This is the code associated with the paper "Critic Monotone Envelope for Assisting Reinforcement Learning Agents".
Note that this project requires Python version 3.10.
Before running the experiments from the source, it is recommended to setup a virtual environment to isolate the project dependencies. Here's how to do it:
-
Install virtualenv if you haven't got it installed:
pip install virtualenv
-
Create a virtual environment:
Navigate to the root of the repo and run:
virtualenv venv
-
Activate the virtual environment:
source venv/bin/activate
To run the experiments, follow the steps below after activating the virtual environment:
-
Install the required packages:
Update your system and install necessary dependencies:
sudo apt update sudo apt install -y libgeos-dev libqt5x11extras5 default-jre texlive texlive-latex-extra texlive-fonts-recommended dvipng cm-superInstall the Python package in editable mode:
pip install -e . --no-cache-dir -
Execute the experiment script:
Run the reproduce.py script with the required parameters:
python reproduce.py --agent={NAME_OF_THE_AGENT} --env={NAME_OF_THE_ENVIRONMENT}Replace {NAME_OF_THE_AGENT} and {NAME_OF_THE_ENVIRONMENT} with the appropriate values from the lists below. For example:
python reproduce.py --agent=calf --env=pendulumThe script will run the specified agent-environment configuration by executing a corresponding bash file located in the
bash/directory. We use MLflow for experiment management. The command performs the following steps:- Executes the specified run over 10 seeds by executing the corresponding bash file in the ./bash directory. Please note that this process can take a long time (several hours).

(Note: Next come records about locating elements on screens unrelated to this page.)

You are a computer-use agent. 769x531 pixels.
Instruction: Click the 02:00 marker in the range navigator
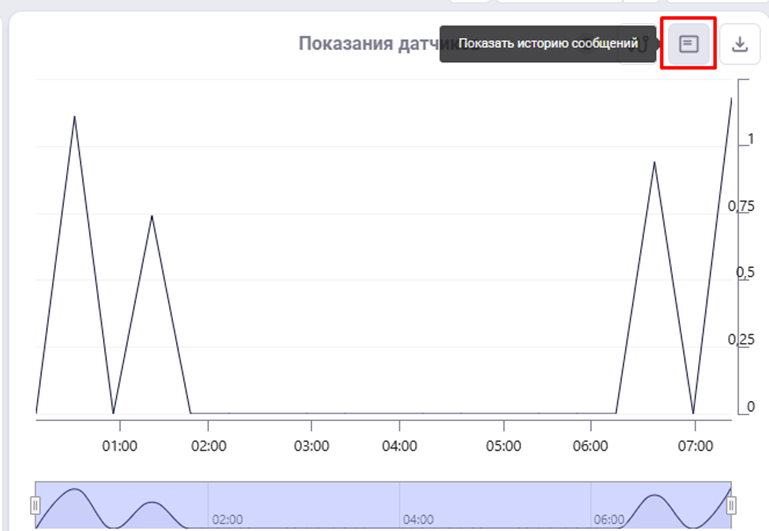[x=227, y=520]
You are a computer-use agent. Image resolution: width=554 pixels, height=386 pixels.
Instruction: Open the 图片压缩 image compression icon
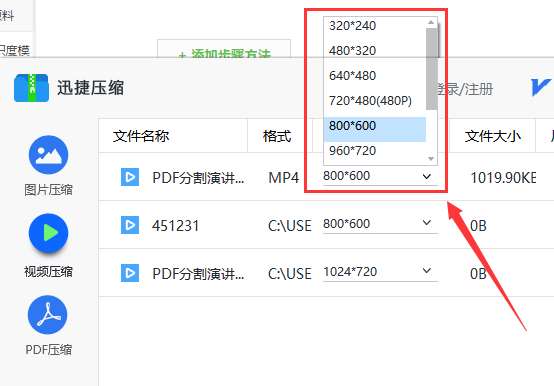(x=48, y=155)
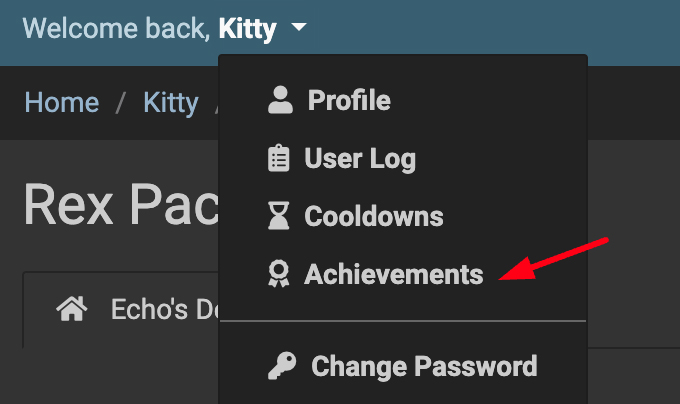Choose Cooldowns in the user menu

(373, 216)
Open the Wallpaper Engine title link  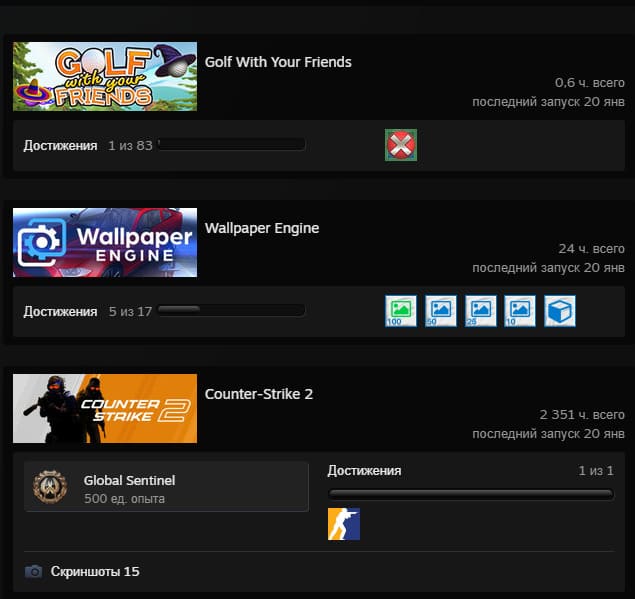(262, 228)
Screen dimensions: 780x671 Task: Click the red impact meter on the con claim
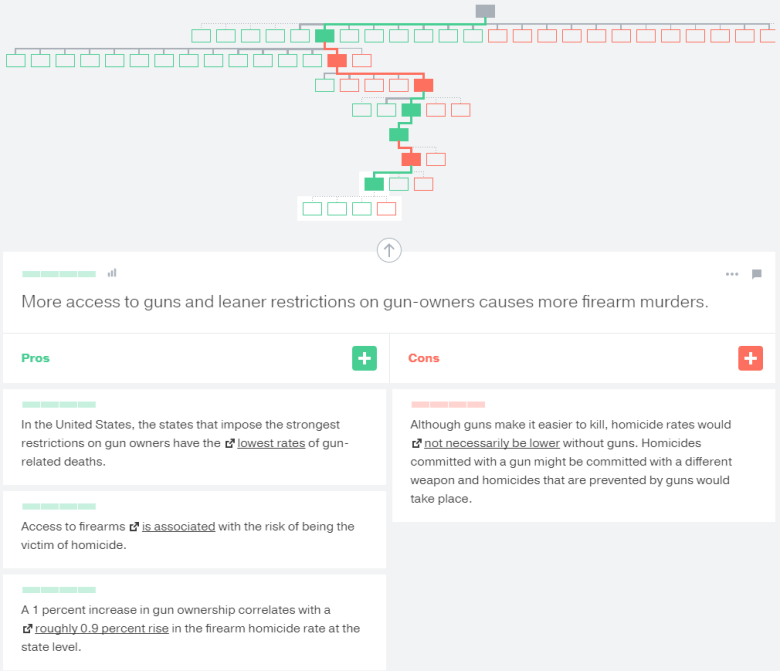(448, 404)
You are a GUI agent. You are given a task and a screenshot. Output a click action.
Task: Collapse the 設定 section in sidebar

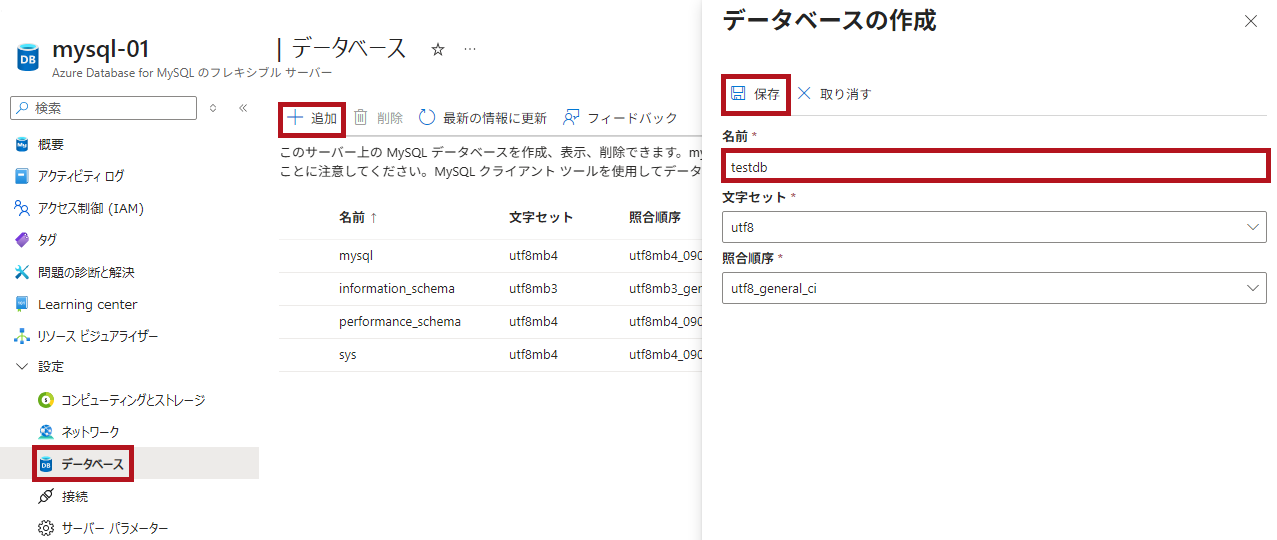22,367
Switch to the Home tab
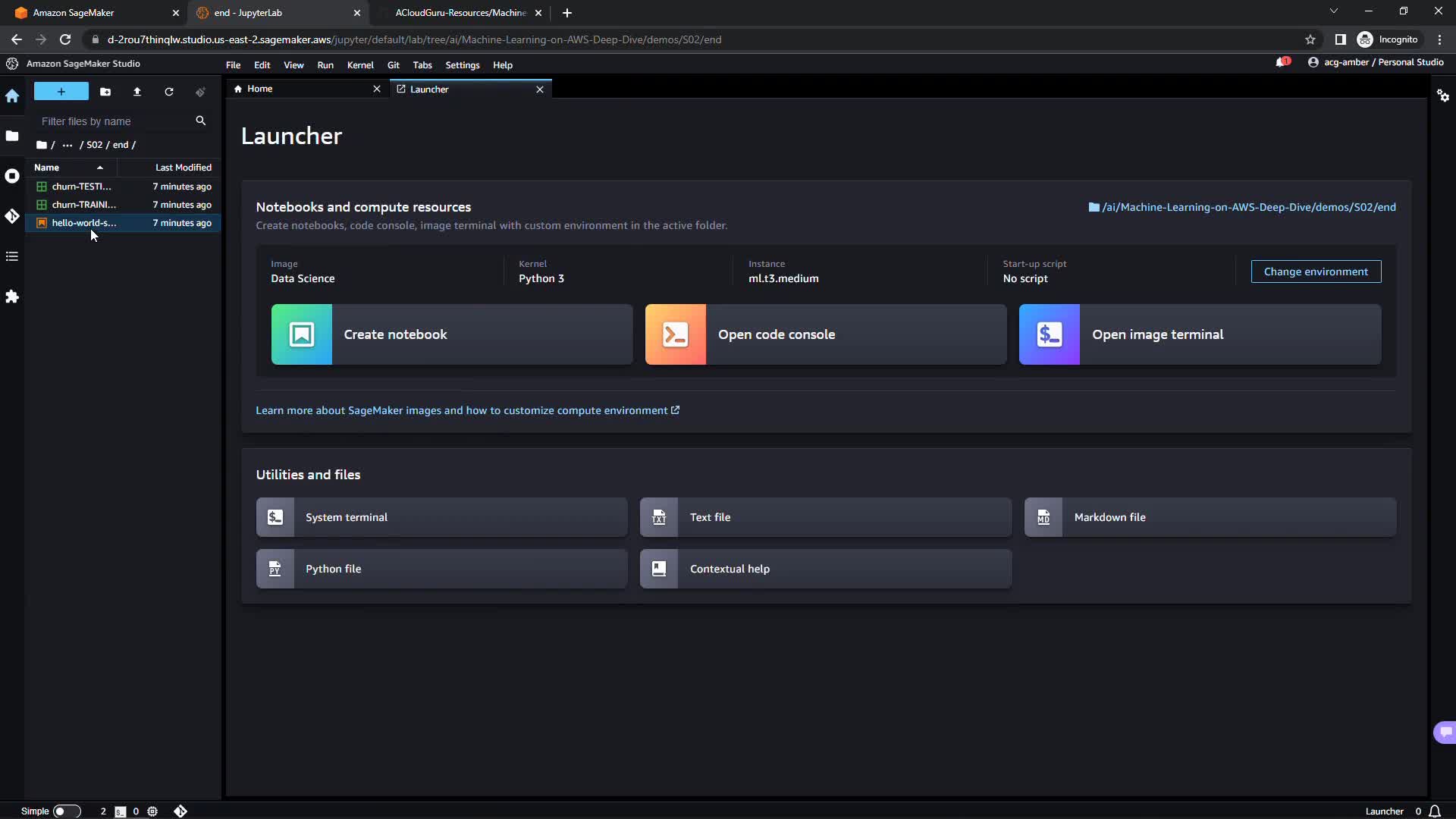The image size is (1456, 819). tap(260, 89)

- Extracts data from the MLflow experiment.
- Generates plots representing the learning curve and the state-action trajectory with the greatest reward over all runs and stores the results into
goalagent/srccode_data/plots/directory.
If you want to rebuild the plots with already run experiment then you can use
--plots-onlyflag.python reproduce.py --agent=calf --env=pendulum --plots-only -
To view the current progress of training, start the MLflow server:
cd goalagent/srccode_data mlflow ui
--env=inverted_pendulumfor the inverted pendulum--env=pendulumfor the pendulum--env=3wrobot_kinfor the three-wheel robot--env=2tankfor the two-tank system--env=lunar_landerfor the lunar lander--env=omnibotfor the omnibot (kinematic point)
-
--agent=calffor our agent -
--agent=nominalfor$\pi_0$ -
--agent=ppofor Proximal Policy Optimization (PPO) -
--agent=sdpgfor Vanilla Policy Gradient (VPG) -
--agent=ddpgfor Deep Deterministic Policy Gradient (DDPG) -
--agent=reinforcefor REINFORCE -
--agent=sacfor Soft Actor Critic (SAC) -
--agent=td3for Twin-Delayed DDPG (TD3)
goal-agent-cleanrl
├─ bash - bash files launching 10 runs of specific pair agent-environment
├─ exman - experiment manager. Contains utils for aggregation of experiments and drawing plots.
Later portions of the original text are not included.